Start of Block

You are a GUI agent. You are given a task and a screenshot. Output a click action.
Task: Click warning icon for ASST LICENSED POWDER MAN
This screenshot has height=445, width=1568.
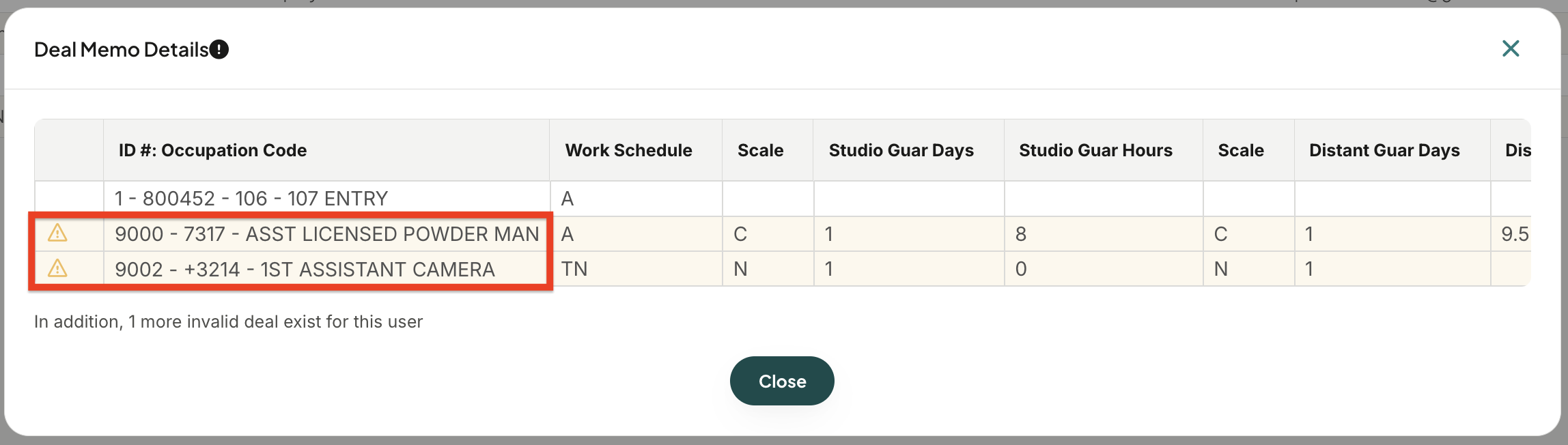[x=57, y=233]
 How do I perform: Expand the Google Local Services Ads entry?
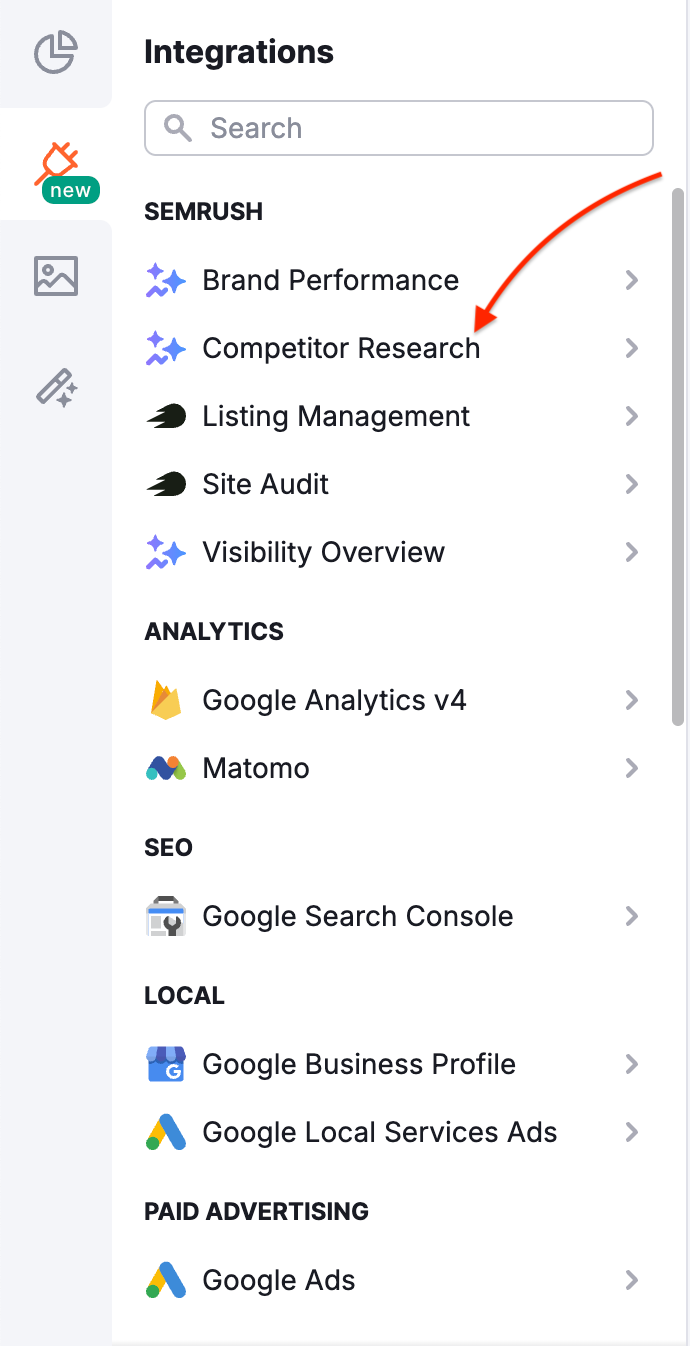pos(632,1132)
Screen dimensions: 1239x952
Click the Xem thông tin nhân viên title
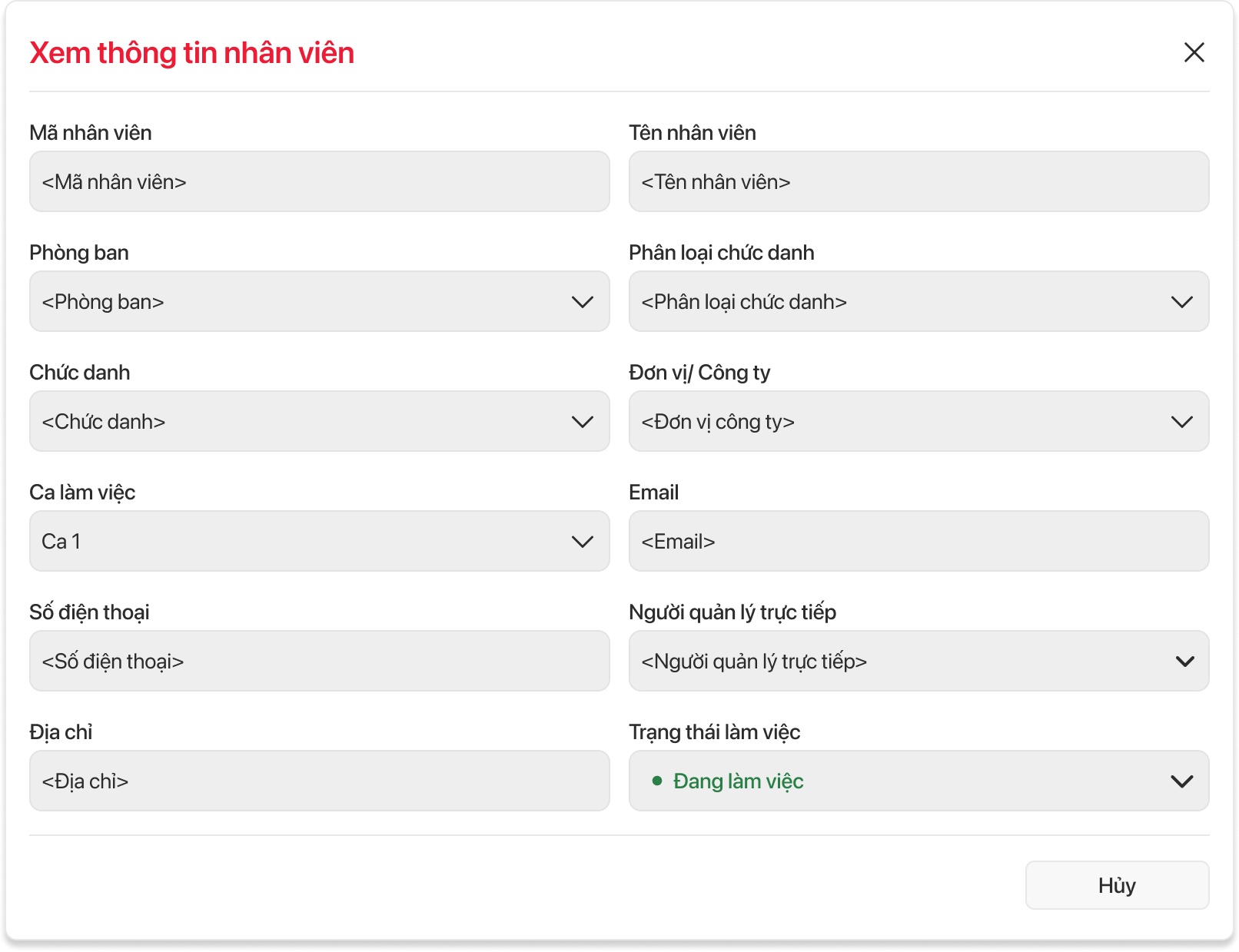191,53
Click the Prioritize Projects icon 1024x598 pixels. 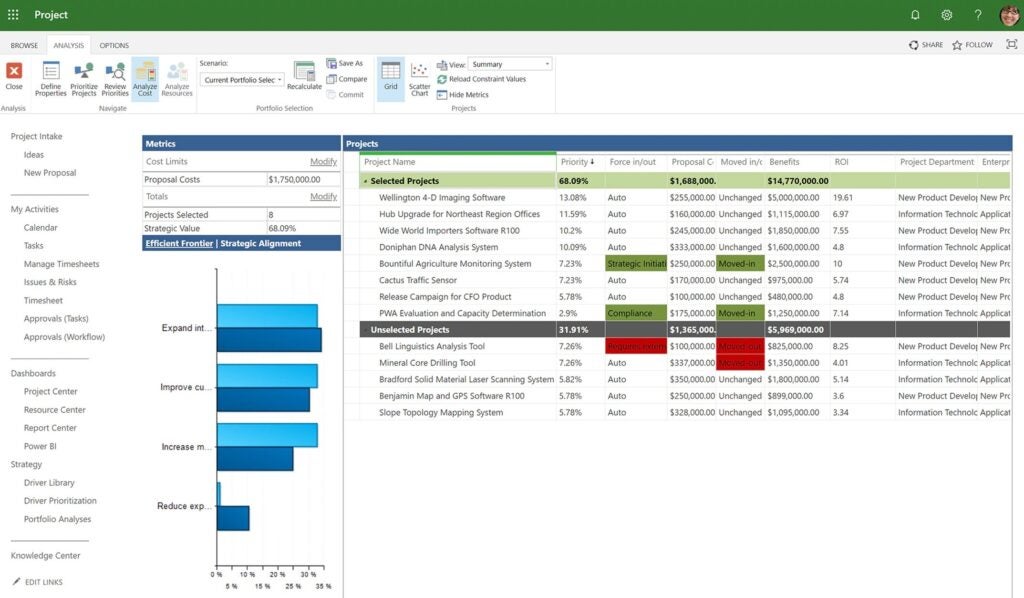coord(85,74)
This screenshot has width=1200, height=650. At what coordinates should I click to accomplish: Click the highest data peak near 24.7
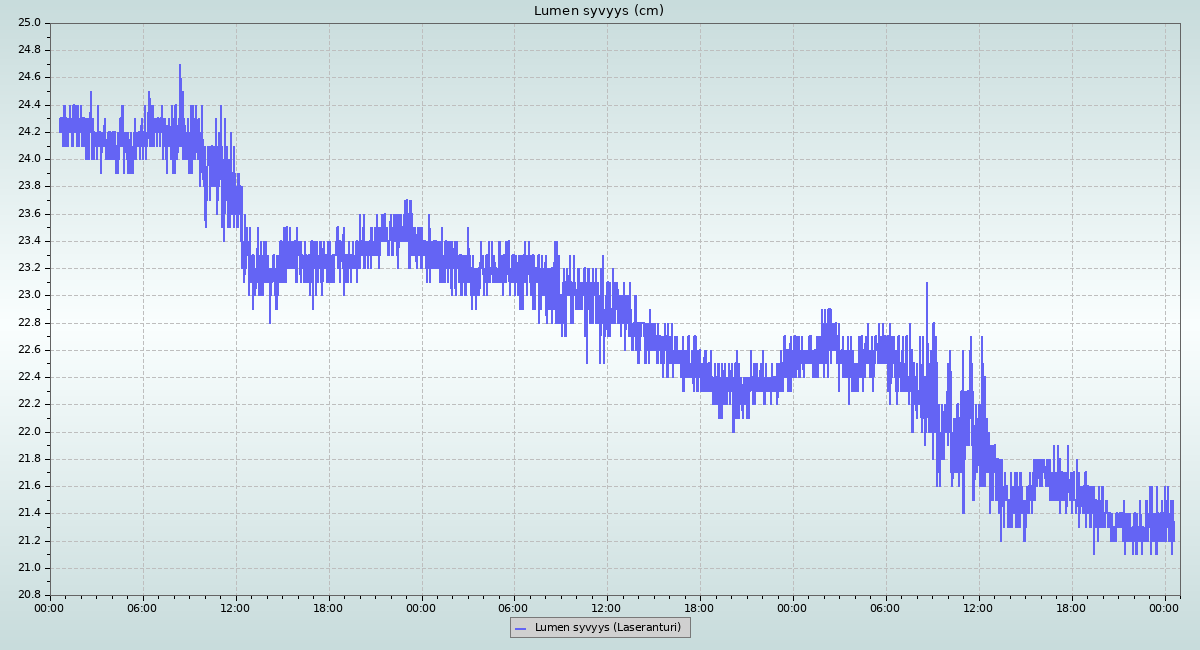click(180, 67)
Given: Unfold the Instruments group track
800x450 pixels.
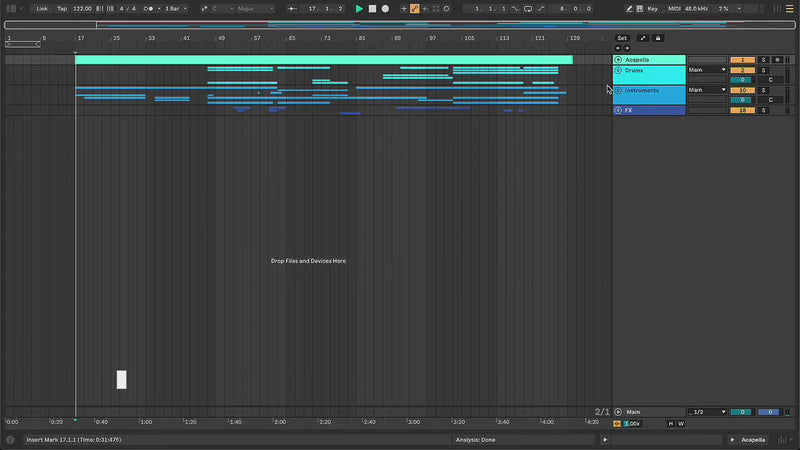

End of Block

The required output is every line from the one containing "This screenshot has width=1200, height=650." through the last line of the records, inclusive, reproduced exactly and without pictures.

This screenshot has width=1200, height=650. At what coordinates should I click to accomplish: Click the highest data peak near 24.7
click(180, 67)
Given: Unfold the Instruments group track
800x450 pixels.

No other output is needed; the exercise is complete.